Work order -
What lines of the data below include the word "Given"? Report them by copying each.

### Entries shown ###

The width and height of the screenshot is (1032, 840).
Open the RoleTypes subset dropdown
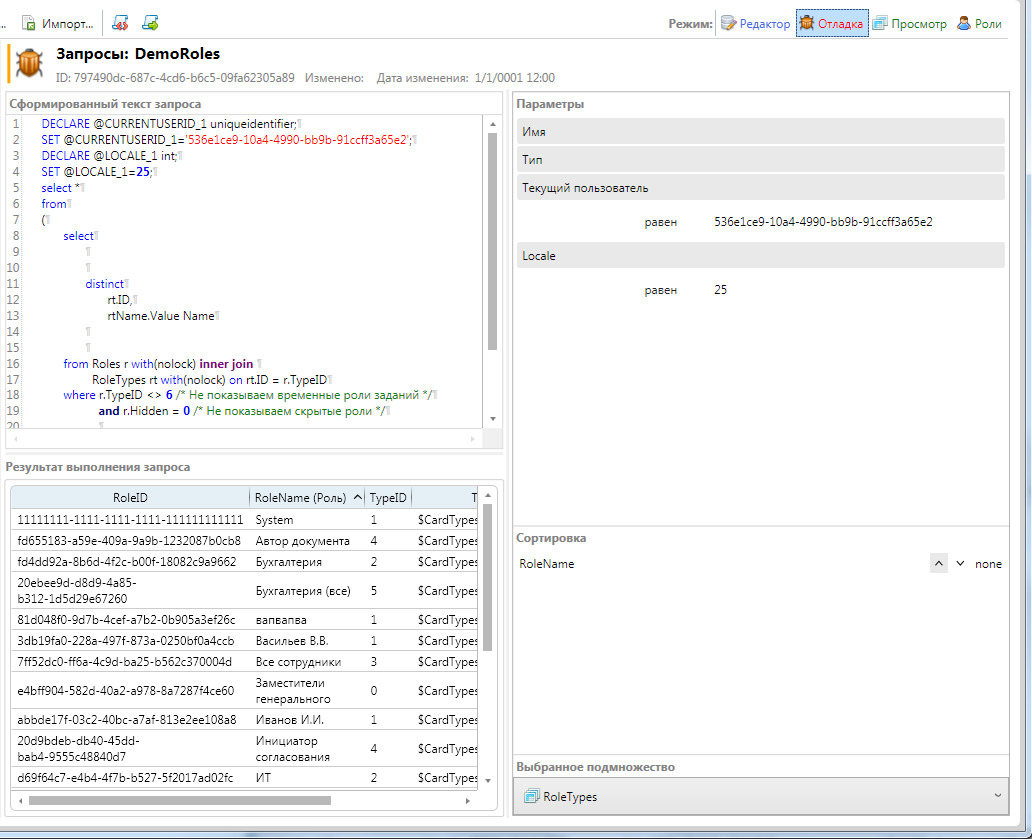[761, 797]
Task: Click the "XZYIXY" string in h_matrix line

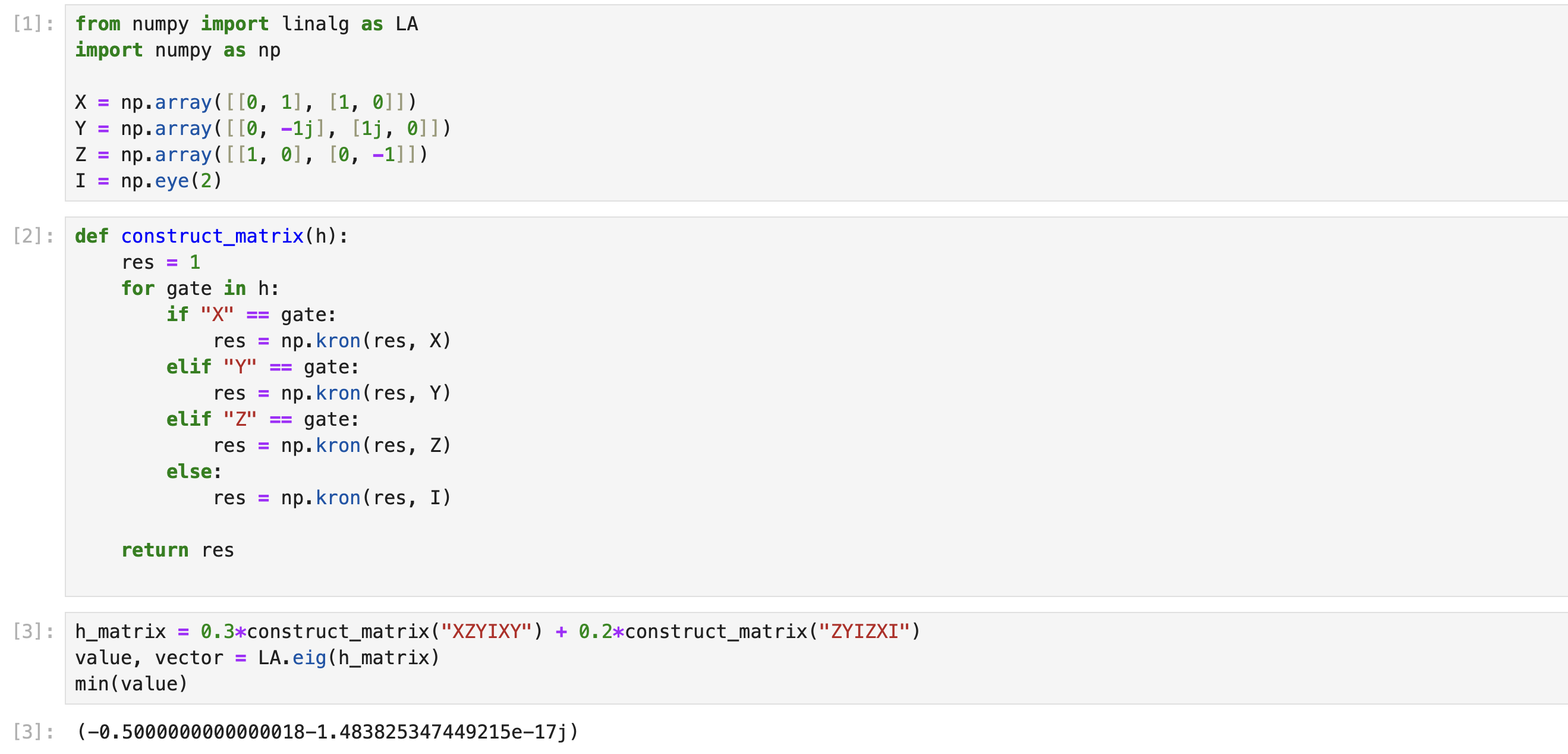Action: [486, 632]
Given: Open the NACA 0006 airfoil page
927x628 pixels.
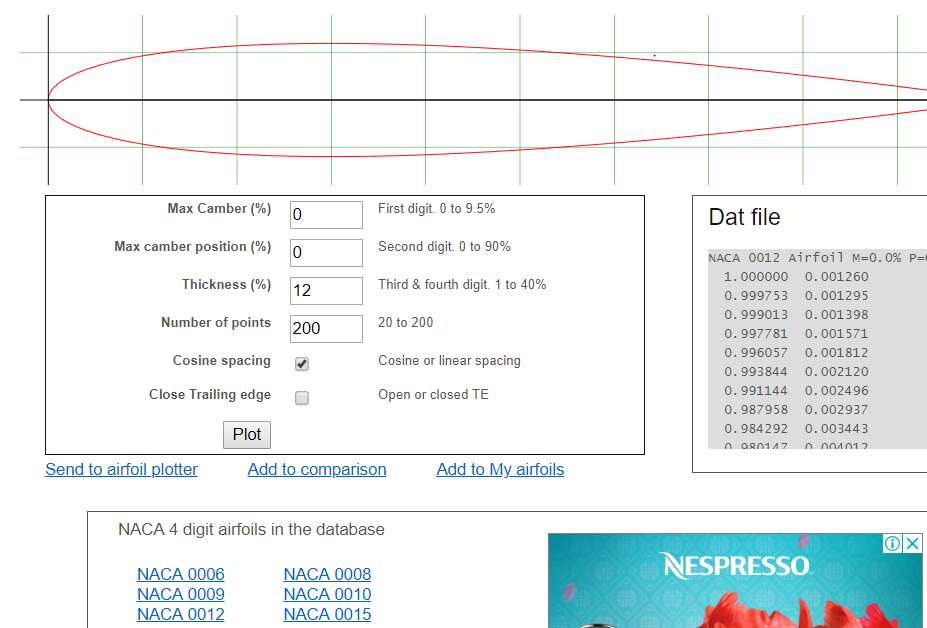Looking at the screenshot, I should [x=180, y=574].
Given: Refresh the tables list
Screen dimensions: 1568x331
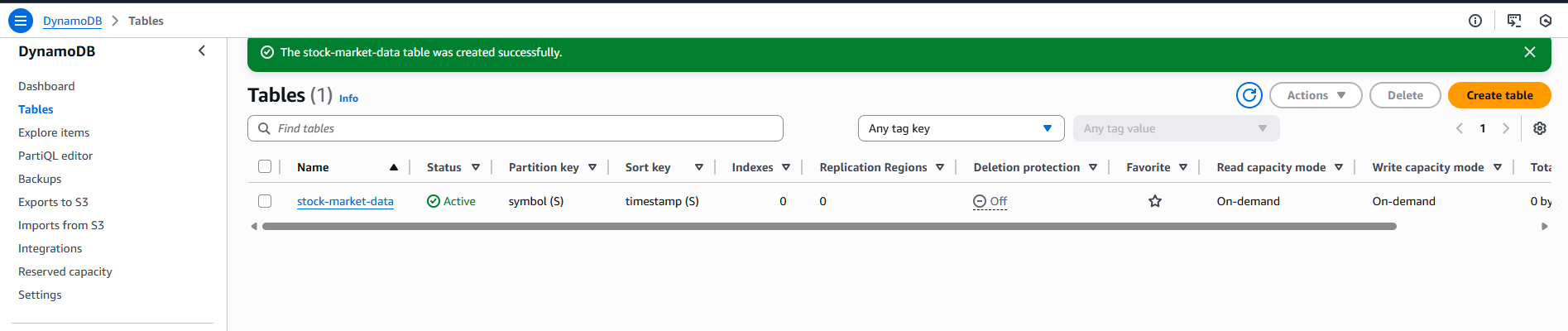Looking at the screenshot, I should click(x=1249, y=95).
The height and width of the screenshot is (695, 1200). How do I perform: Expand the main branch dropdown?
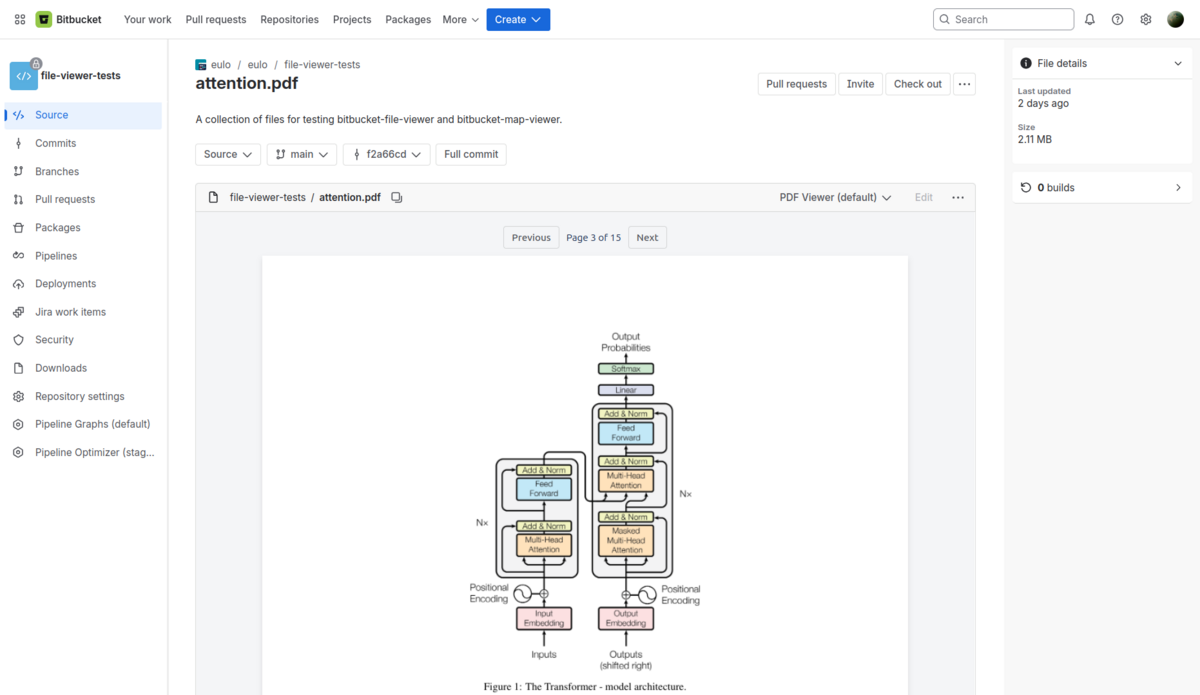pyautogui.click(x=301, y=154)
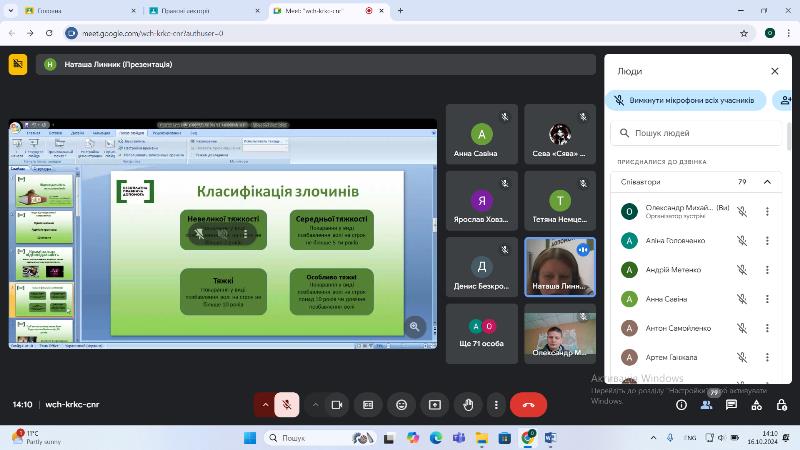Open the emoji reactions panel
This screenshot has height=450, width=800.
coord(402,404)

###
### Entries shown ###

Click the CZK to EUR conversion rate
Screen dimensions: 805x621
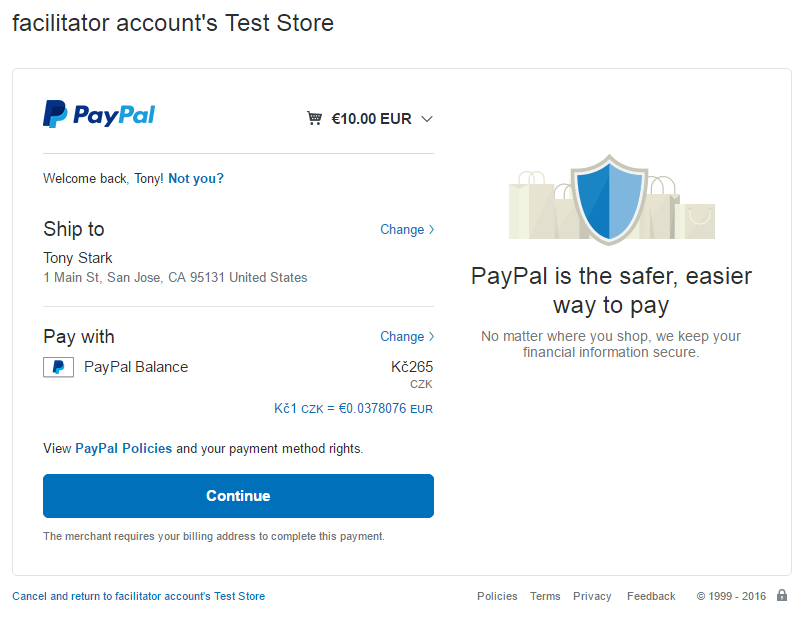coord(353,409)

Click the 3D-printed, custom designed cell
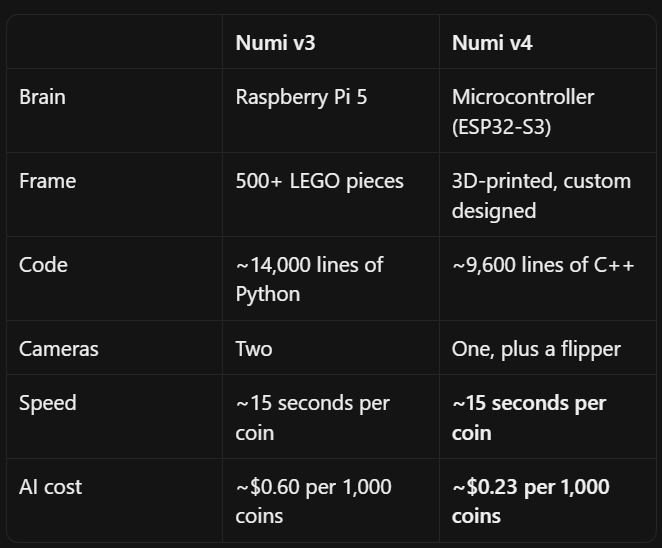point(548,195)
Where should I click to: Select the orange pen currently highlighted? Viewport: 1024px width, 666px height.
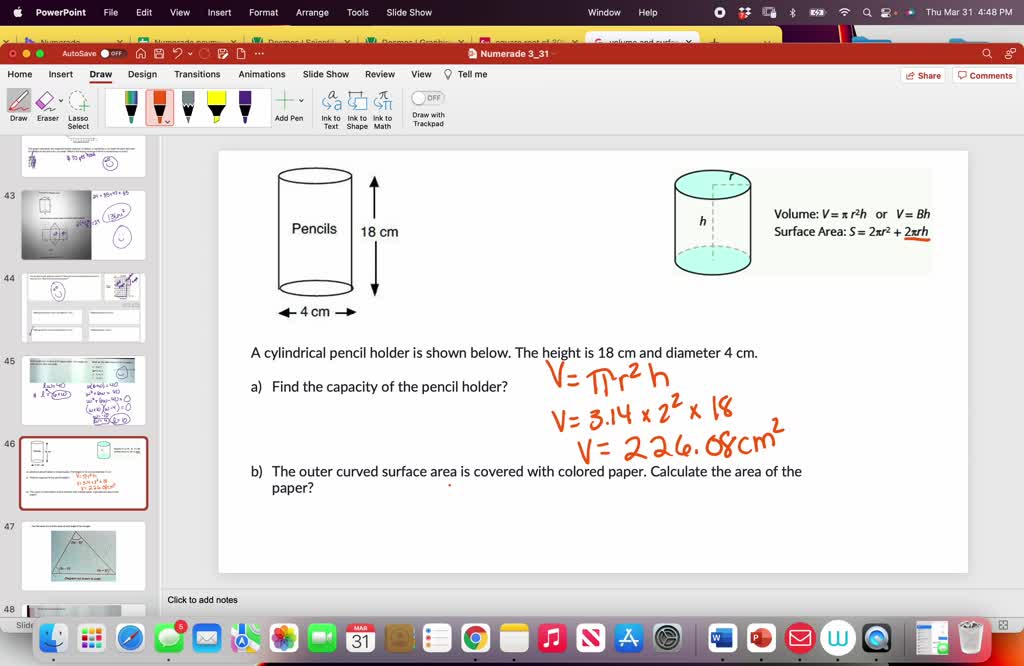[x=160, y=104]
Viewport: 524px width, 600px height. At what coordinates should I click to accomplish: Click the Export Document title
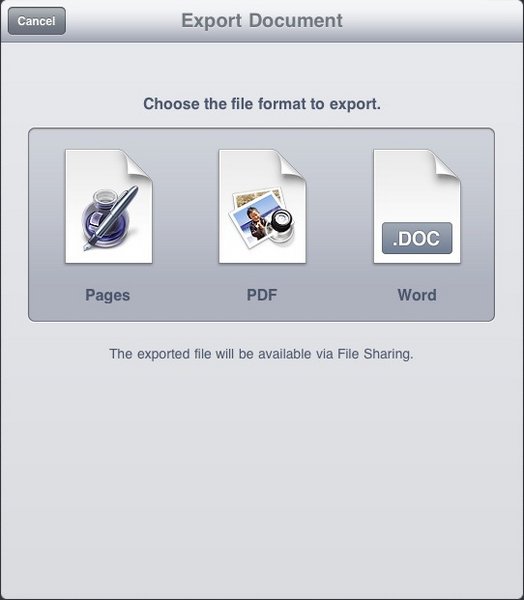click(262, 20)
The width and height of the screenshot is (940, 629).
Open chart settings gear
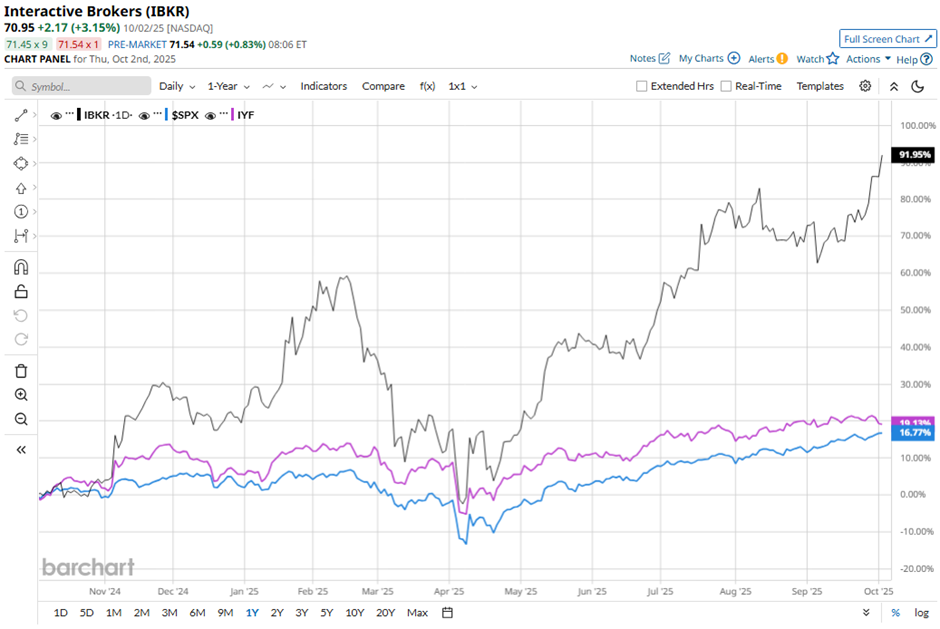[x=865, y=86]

###
### Entries shown ###

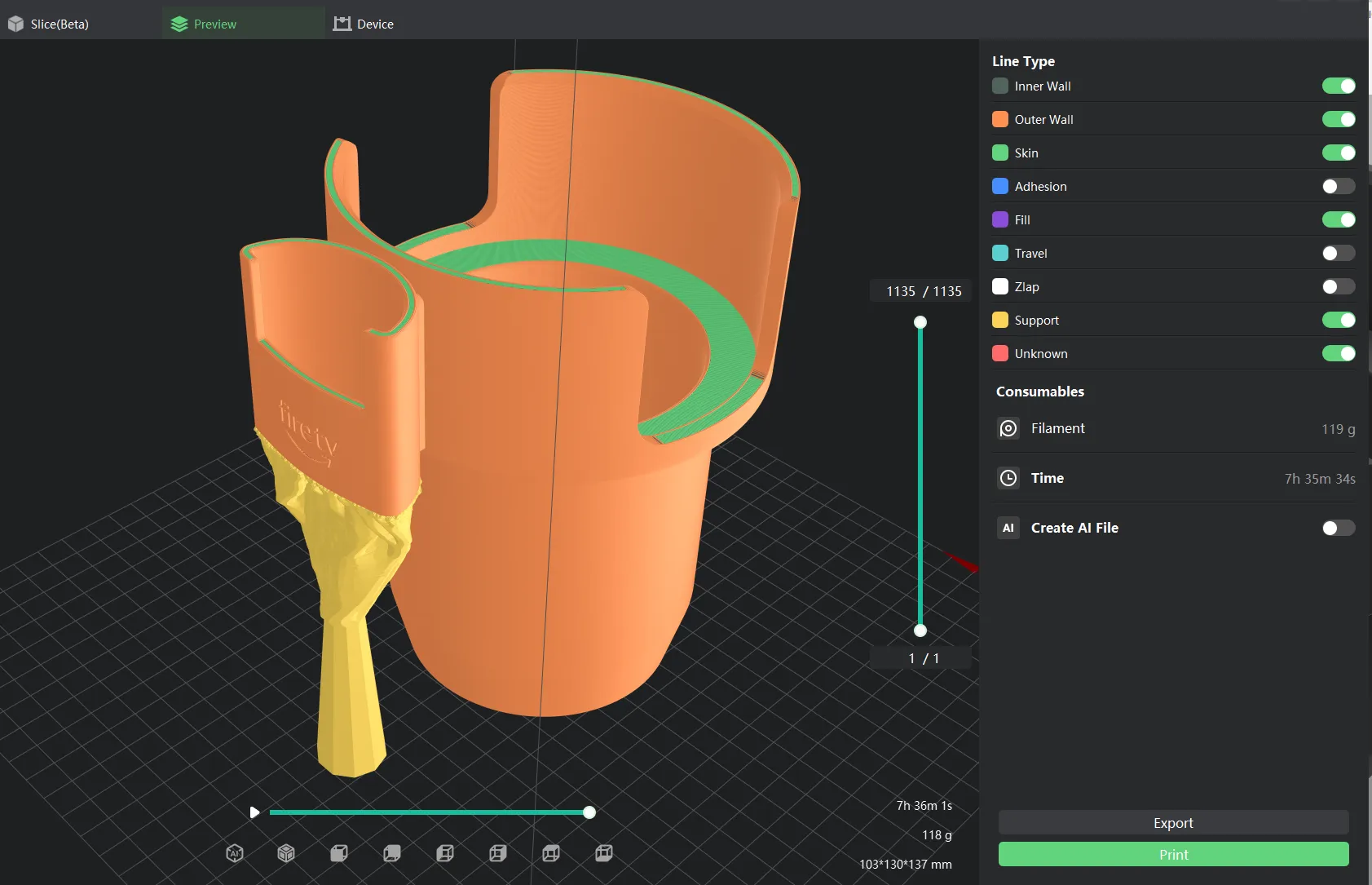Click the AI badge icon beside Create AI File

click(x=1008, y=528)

###

Your solution -
Given: Open the NACA 0006 airfoil page
Given: Refresh the tables list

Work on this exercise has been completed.